“I never had the pain of infertility or miscarriage. I have never been pregnant or really wanted to be, but I am a mother. My child came to me through adoption.
People often ask, ‘When will you have your own kids?’ But I am simply unable to see it that way. I already have my own kid. She is often in my arms or standing beside me when people ask this question. Sometimes people ask why I can’t have children. One very cute little girl at church once asked, ‘Why don’t you make your own babies?’
My husband and I decided early on that we would adopt. Well, it was more like a third date when I told him I was going to adopt and if he had a problem with that, then we needed to rethink some things. He never thought twice about it because of his extreme faith in adoption being our calling as a family. Bless him! Adoption was always our plan A, though it never went according to plan.
I first saw my daughter in an email after years of waiting. The picture was blurry and only the size of a passport photo, but it was the most beautiful thing I had ever seen!

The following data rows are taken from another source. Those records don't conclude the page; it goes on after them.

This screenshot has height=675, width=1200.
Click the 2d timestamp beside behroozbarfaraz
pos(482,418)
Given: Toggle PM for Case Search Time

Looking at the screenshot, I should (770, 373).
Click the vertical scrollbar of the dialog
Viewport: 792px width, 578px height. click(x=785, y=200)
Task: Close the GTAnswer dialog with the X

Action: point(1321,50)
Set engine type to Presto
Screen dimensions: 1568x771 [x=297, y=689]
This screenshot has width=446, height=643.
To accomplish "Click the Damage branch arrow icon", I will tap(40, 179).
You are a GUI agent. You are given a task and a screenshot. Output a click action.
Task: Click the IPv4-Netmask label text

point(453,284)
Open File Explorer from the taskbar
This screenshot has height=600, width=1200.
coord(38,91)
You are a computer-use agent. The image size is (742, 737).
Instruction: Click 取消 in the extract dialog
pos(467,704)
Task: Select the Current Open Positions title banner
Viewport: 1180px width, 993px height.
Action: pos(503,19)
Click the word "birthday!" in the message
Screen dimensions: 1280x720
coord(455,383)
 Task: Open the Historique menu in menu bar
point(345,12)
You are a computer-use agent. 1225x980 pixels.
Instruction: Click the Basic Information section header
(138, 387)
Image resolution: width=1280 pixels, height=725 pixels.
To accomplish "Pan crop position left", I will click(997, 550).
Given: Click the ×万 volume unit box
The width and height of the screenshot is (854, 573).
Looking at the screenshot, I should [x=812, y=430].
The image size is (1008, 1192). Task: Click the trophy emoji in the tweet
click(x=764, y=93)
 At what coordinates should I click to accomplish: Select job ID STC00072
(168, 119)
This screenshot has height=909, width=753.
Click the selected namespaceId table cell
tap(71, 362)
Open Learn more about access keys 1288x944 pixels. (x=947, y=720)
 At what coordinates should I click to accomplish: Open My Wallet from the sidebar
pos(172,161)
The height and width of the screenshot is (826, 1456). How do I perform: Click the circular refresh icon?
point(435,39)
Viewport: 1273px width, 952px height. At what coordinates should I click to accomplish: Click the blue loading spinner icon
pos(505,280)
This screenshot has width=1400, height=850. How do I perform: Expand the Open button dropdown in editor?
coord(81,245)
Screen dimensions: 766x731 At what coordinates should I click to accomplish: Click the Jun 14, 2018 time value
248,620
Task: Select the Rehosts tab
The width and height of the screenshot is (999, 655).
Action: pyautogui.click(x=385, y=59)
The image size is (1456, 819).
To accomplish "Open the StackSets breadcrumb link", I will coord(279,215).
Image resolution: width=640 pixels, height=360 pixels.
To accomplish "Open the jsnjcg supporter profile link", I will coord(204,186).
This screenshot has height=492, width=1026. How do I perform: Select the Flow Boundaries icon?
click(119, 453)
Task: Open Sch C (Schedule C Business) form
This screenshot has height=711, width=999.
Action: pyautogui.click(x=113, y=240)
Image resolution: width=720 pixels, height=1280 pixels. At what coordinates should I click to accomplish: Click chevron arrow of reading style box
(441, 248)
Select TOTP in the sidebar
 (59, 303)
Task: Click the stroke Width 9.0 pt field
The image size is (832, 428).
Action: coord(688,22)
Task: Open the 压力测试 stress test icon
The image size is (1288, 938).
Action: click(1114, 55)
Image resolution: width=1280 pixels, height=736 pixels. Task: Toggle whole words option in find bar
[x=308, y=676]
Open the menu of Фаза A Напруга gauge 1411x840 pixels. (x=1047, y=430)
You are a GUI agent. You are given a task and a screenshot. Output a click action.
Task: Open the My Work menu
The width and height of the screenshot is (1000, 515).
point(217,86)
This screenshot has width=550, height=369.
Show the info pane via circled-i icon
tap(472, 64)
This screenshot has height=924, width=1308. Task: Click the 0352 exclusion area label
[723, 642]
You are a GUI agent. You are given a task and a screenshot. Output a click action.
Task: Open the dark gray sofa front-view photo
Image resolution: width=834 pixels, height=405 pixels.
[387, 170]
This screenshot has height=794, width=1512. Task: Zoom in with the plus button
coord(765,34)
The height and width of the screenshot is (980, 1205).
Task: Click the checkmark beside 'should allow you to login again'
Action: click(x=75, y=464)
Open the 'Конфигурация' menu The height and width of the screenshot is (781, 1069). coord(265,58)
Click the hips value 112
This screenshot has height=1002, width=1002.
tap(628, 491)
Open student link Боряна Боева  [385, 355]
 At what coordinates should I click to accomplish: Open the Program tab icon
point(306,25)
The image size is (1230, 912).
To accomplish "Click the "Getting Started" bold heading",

Tears pooled in my eyes and I almost couldn’t read the email. I was looking at the chubby, brown, babyface of a girl who would someday call me momma.
It was another year after receiving that email before I got to hold my daughter and another month after that before I got to leave the orphanage with my child in my arms.
Our adoption did not go smoothly. What should have taken two years took four. What should have taken one adoption agency, took five! What should have cost 30,000 dollars was easily twice that. What should have been three weeks in India turned into seven. What should have been one day in Indian court turned to weeks of waiting to gain custody.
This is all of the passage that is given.